Mercoledì 18 Marzo 2009

Garlasco, giudizio vicino per Stasi
Ma sarà ancora battaglia sul pc

Dopo oltre quattro ore di intervento di fronte al Gup, Stefano Vitelli, i pubblici ministeri Rosa Muscio e Claudio Michelucci hanno chiesto il rinvio a giudizio per Alberto Stasi, unico indagato per l'omicidio di Chiara Poggi del 13 agosto 2007 a Garlasco. Il giudice deciderà il 30 marzo se mandare o meno a il 25enne di fronte alla Corte d'Assise di Pavia.
Stabilito anche che le consulenze della Procura e della parte civile sul computer portatile di Stasi restano nel fascicolo, nonostante la richiesta contraria della difesa, ma per la decisione sul rinvio a giudizio potrebbe essere necessaria una nuova perizia informatica e quindi altri due o tre mesi.
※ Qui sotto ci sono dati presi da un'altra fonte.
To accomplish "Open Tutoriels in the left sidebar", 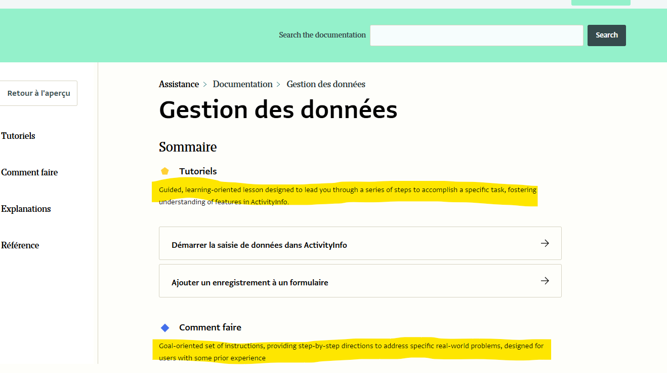I will click(18, 136).
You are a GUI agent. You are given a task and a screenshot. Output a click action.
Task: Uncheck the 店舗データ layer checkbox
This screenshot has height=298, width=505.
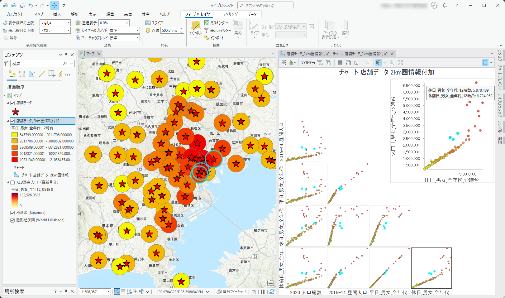pos(12,103)
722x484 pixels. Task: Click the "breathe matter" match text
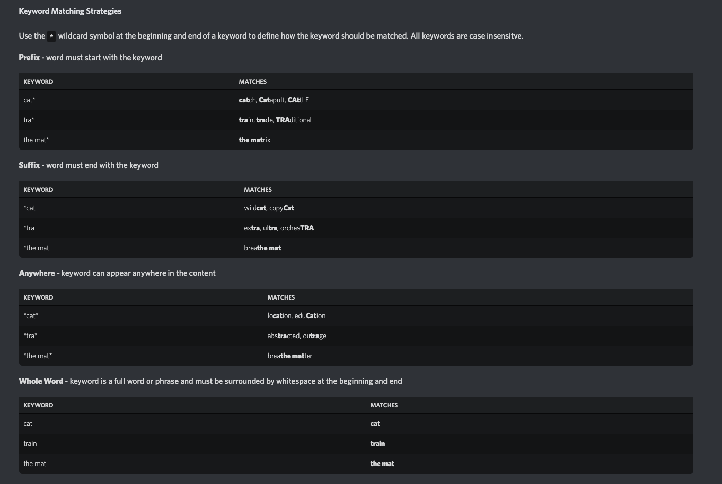tap(290, 356)
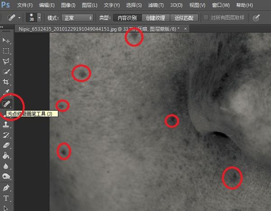Screen dimensions: 271x211
Task: Choose the 内容识别 type option
Action: 127,18
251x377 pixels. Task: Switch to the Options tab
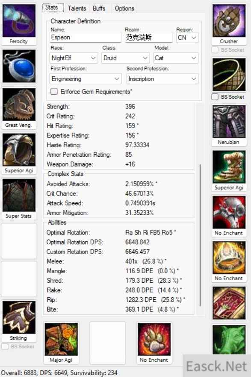[124, 9]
Durante l'udienza preliminare il magistrato ha infatti respinto la maggior parte delle eccezioni presentate dalla difesa, in particolare quella più importante sul pc dell'ex bocconiano, ma non ha escluso di disporre, al termine della discussione, una ulteriore relazione tecnica dopo quelle di accusa, difesa e parte civile. L'obiettivo dell'eventuale nuova consulenza sarebbe quello di escludere che il computer abbia subìto delle alterazione nei 16 giorni successivi all'omicidio.
In quel periodo il computer, sul quale Stasi in precedenza stava scrivendo la tesi di laurea, è rimasto nelle mani degli inquirenti prima di essere affidato ai Ris di Parma il 30 agosto 2007.
Il magistrato ha ritenuto ineccepibile la perizia del reparto scientifico dei carabinieri, ma vuole essere sicuro che non sia stata influenzata dalle decine di accensioni e spegnimenti ai quali il computer è stato sottoposto in quei giorni.